* _Records_:
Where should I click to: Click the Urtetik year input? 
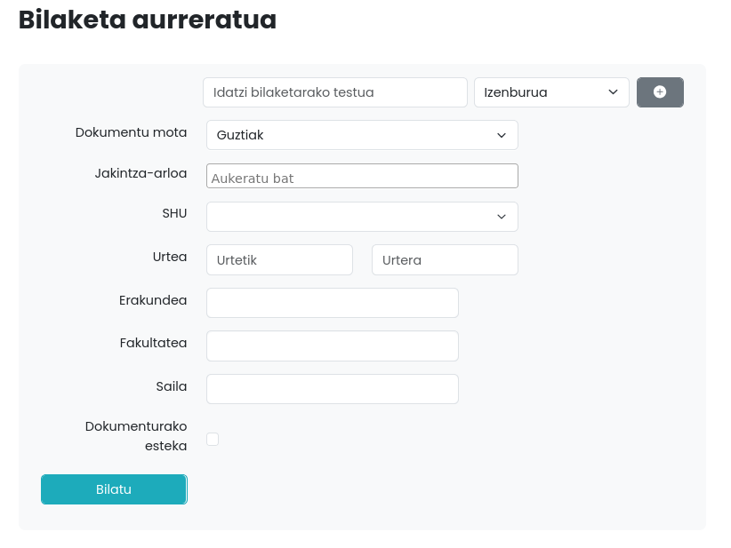(x=279, y=260)
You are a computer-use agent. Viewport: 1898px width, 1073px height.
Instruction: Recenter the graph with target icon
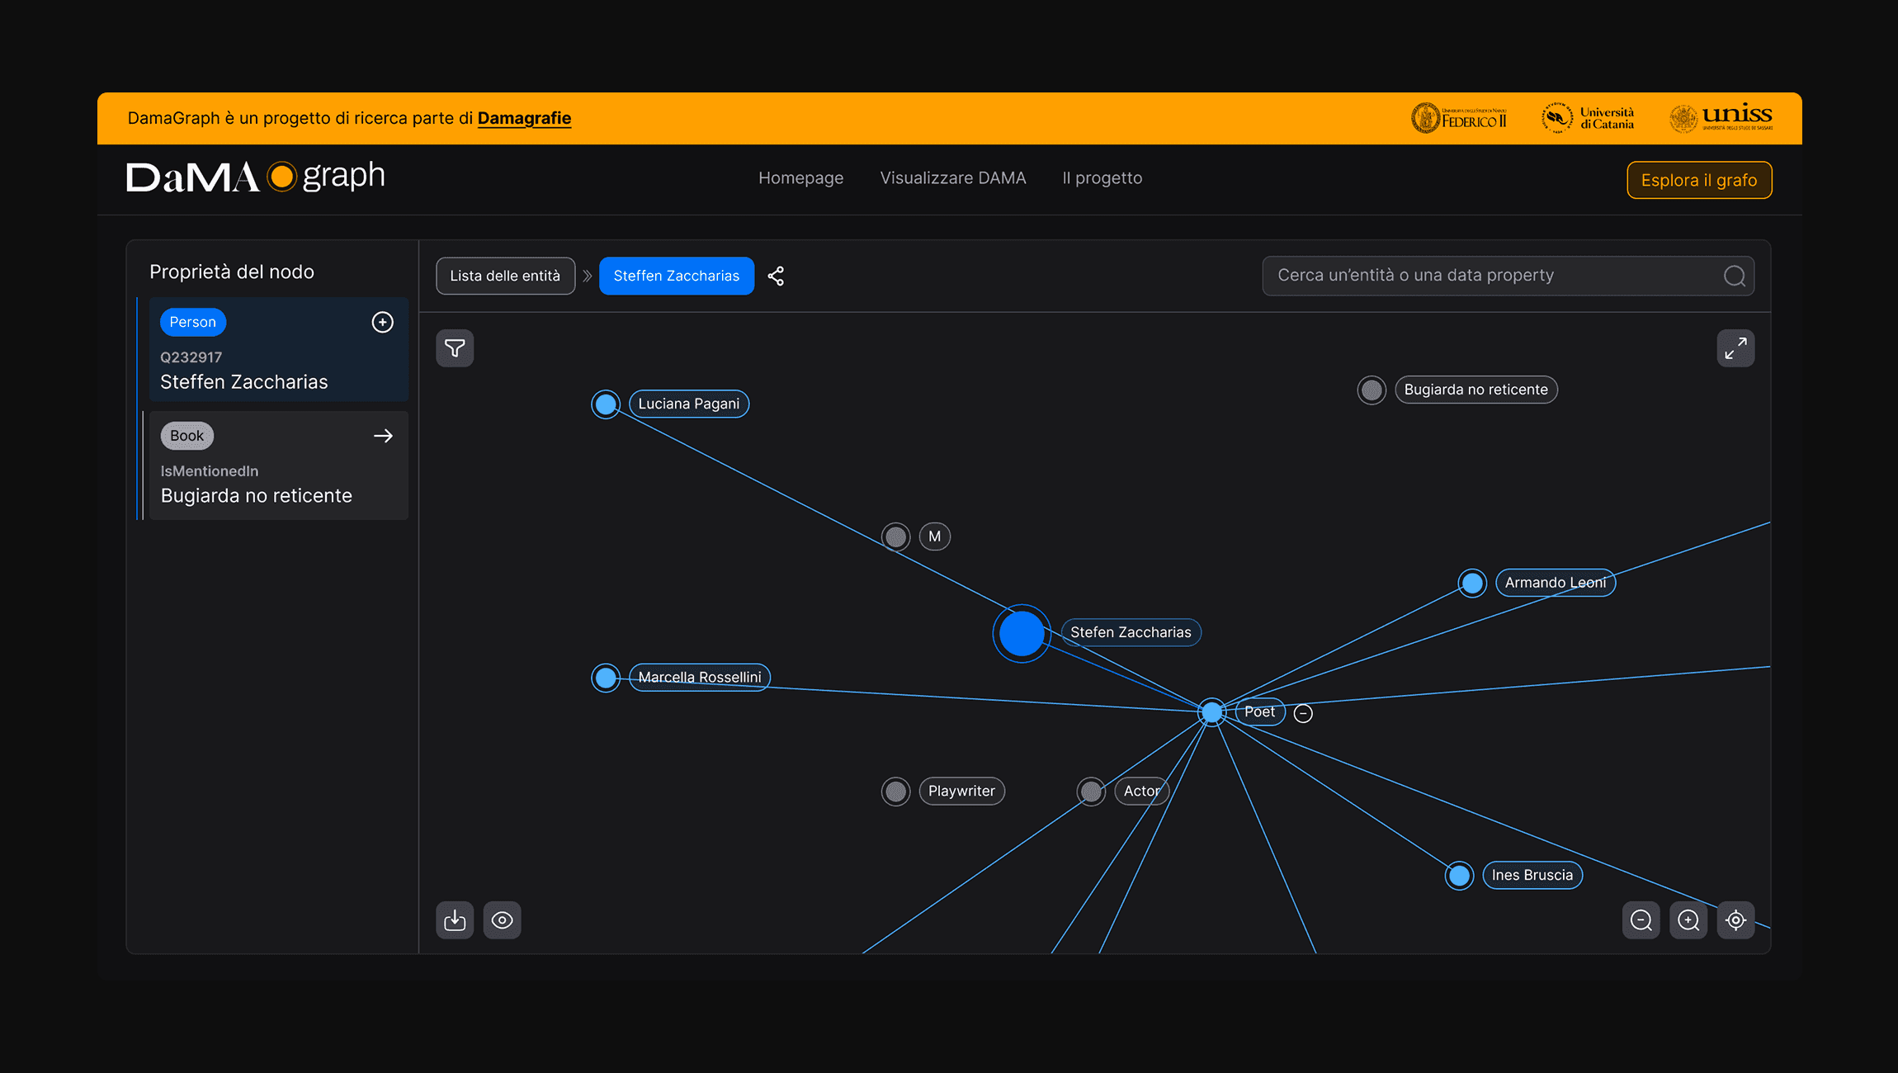click(1735, 920)
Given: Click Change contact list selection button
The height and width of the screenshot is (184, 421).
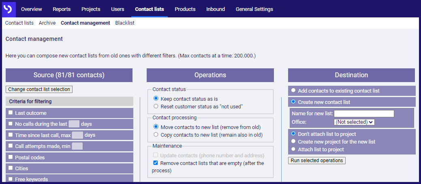Looking at the screenshot, I should click(39, 89).
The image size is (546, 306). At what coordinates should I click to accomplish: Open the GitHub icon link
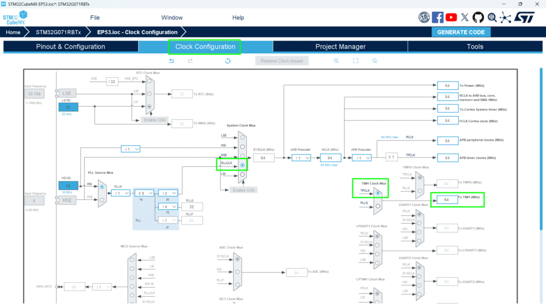point(478,18)
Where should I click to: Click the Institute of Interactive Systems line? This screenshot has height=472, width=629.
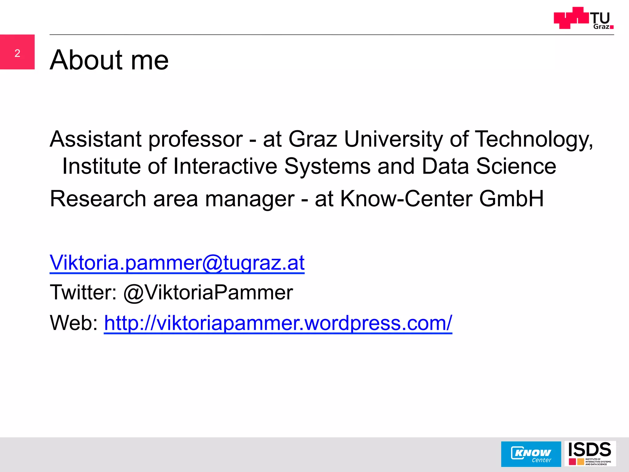[309, 166]
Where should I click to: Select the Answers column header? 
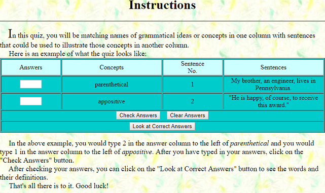pos(31,67)
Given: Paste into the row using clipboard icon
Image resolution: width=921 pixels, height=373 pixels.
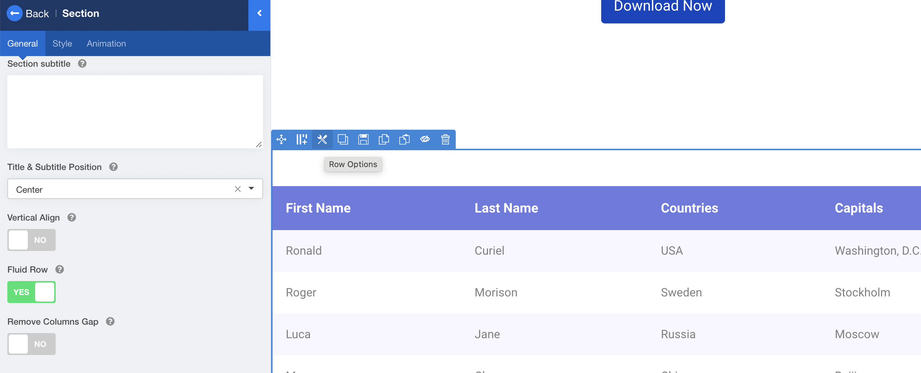Looking at the screenshot, I should coord(404,140).
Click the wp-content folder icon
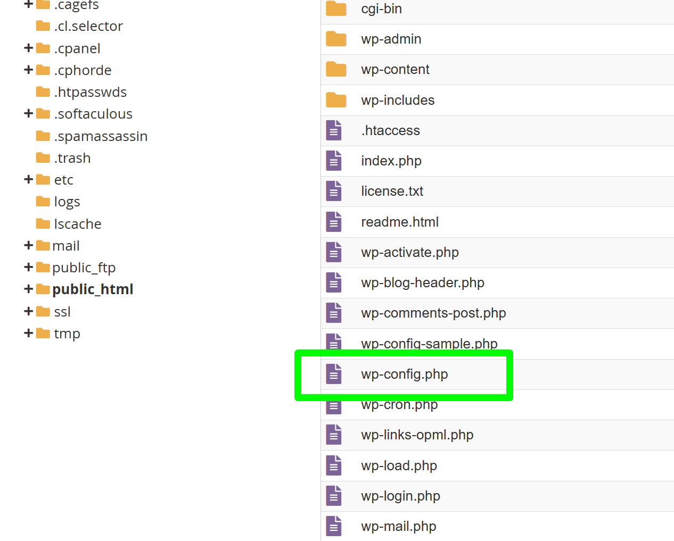Image resolution: width=674 pixels, height=541 pixels. (336, 69)
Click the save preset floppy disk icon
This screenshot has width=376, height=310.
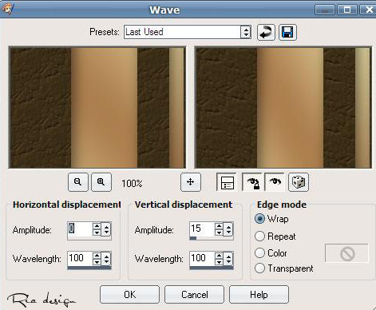[287, 33]
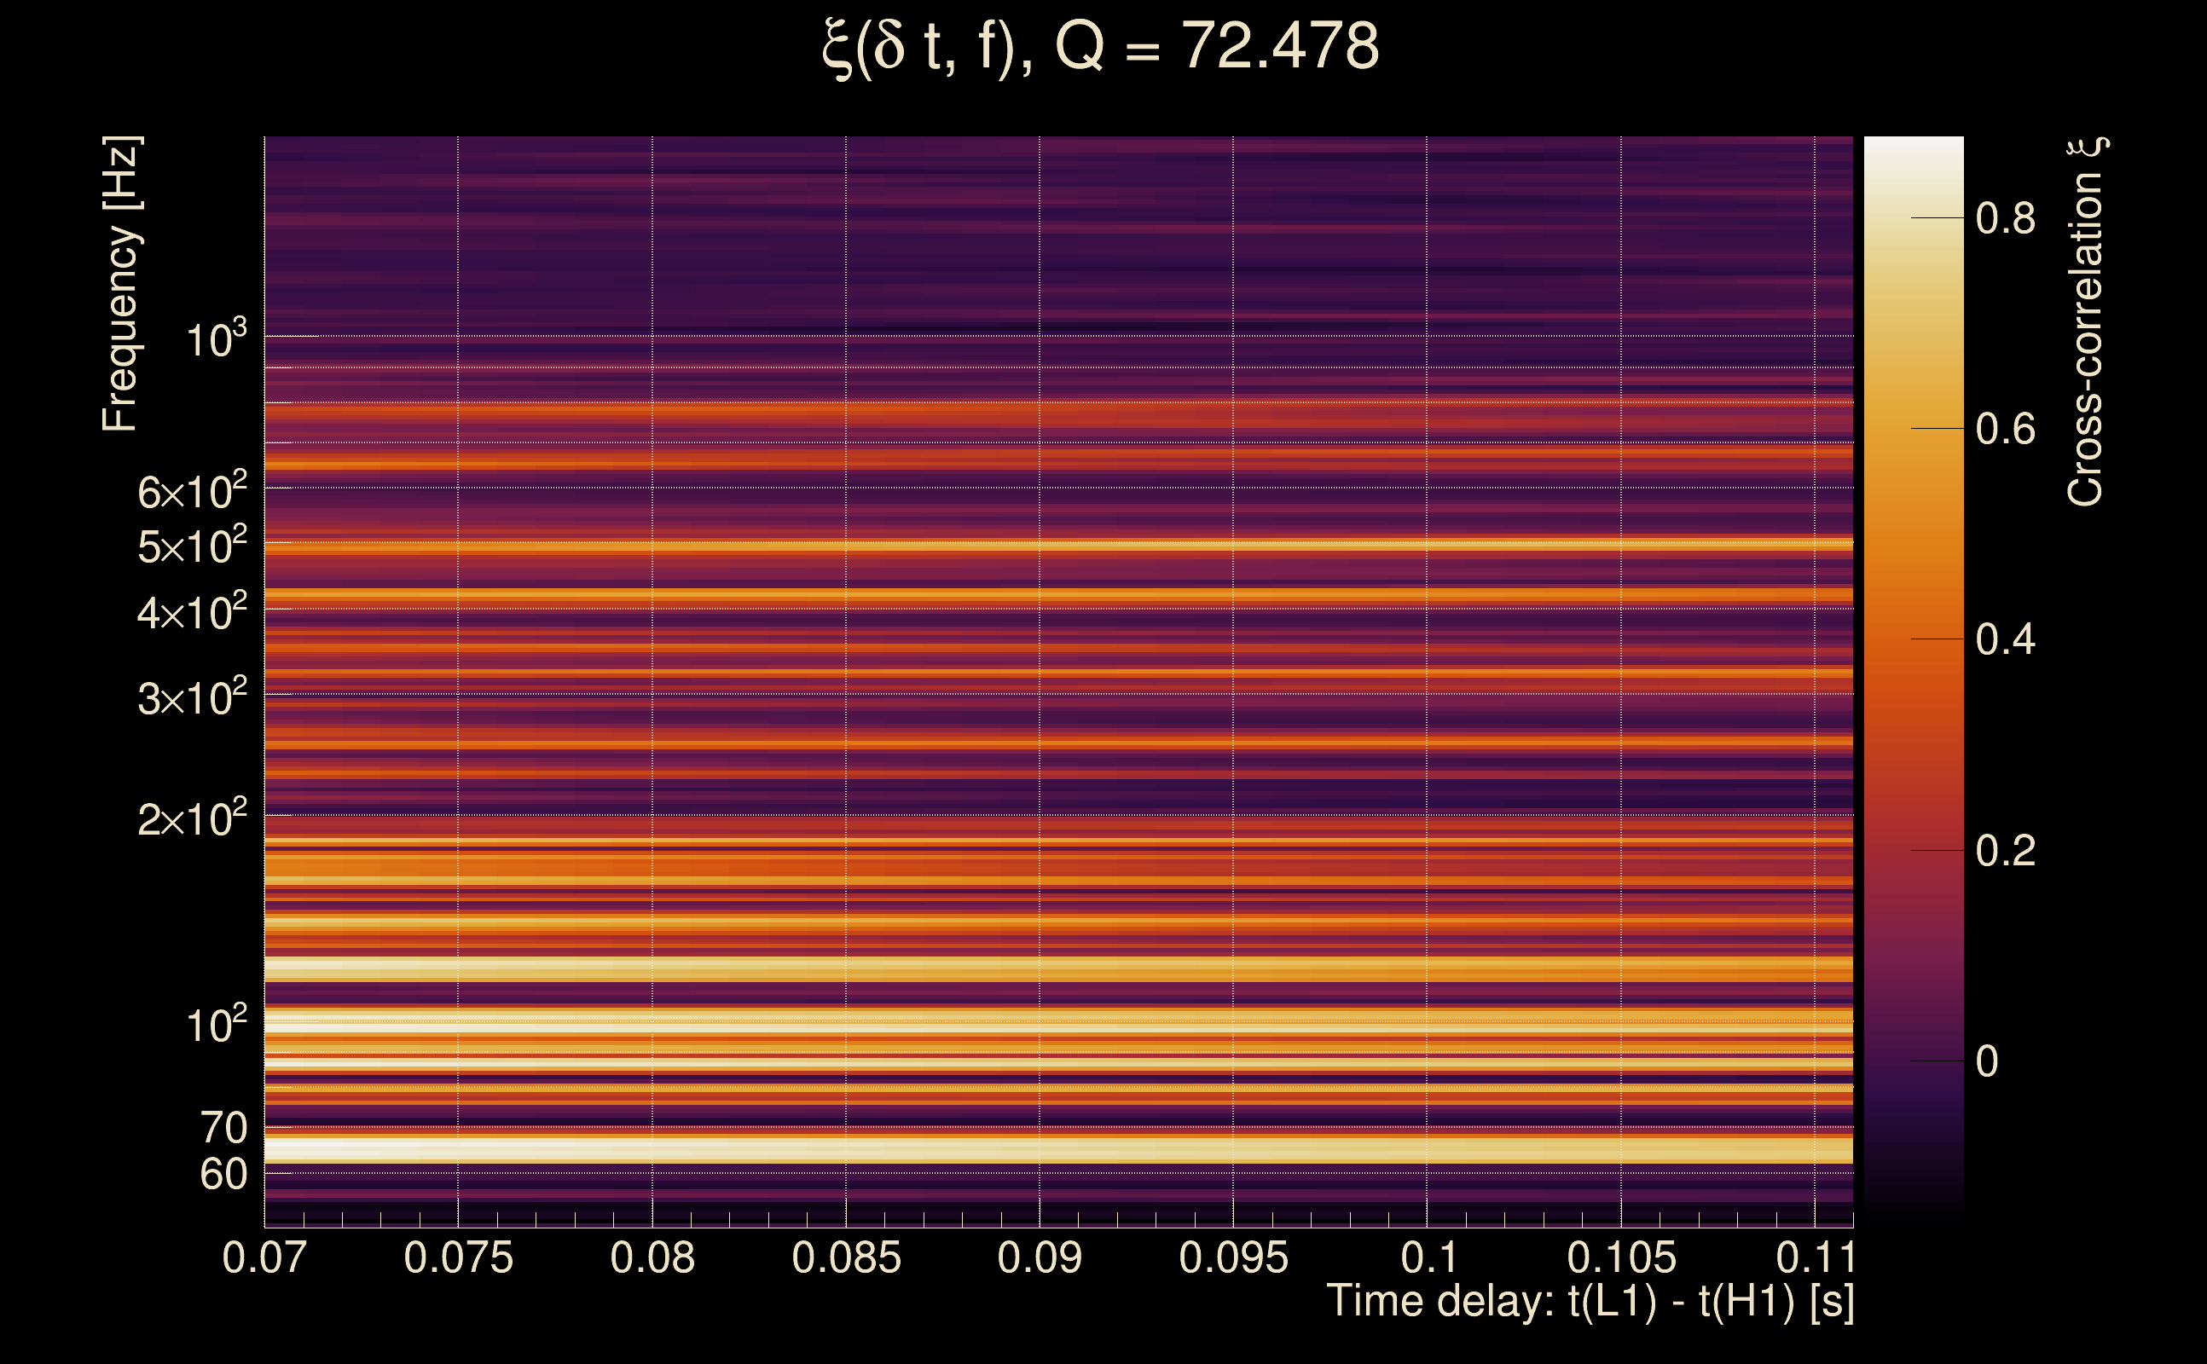
Task: Click the Time delay t(L1) - t(H1) label
Action: click(x=1590, y=1302)
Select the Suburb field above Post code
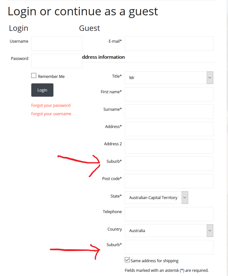Image resolution: width=228 pixels, height=276 pixels. (169, 164)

* _Exercise directions_:
Copy all of the rows above word for word, leaving out the pictures.

* _Task response_:
Where should I click to: Click the Urtetik year input? 
(x=279, y=260)
You are a computer-use agent. Viewport: 1898px width, 1073px height.
Instruction: Recenter the graph with target icon
click(1735, 920)
Given: Click Change contact list selection button
The height and width of the screenshot is (184, 421).
Looking at the screenshot, I should click(39, 89).
The image size is (546, 306). At what coordinates should I click to accomplish: Open the GitHub icon link
point(478,18)
Where should I click to: Click the Institute of Interactive Systems line? This screenshot has height=472, width=629.
[309, 166]
Where should I click to: Select the Answers column header? 
pos(31,67)
Given: Paste into the row using clipboard icon
Image resolution: width=921 pixels, height=373 pixels.
Looking at the screenshot, I should coord(404,140).
Click the wp-content folder icon
Image resolution: width=674 pixels, height=541 pixels. (336, 69)
Click the save preset floppy disk icon
This screenshot has width=376, height=310.
[287, 33]
Task: Click the Time delay t(L1) - t(H1) label
Action: click(x=1590, y=1302)
Select the Suburb field above Post code
Image resolution: width=228 pixels, height=276 pixels. (169, 164)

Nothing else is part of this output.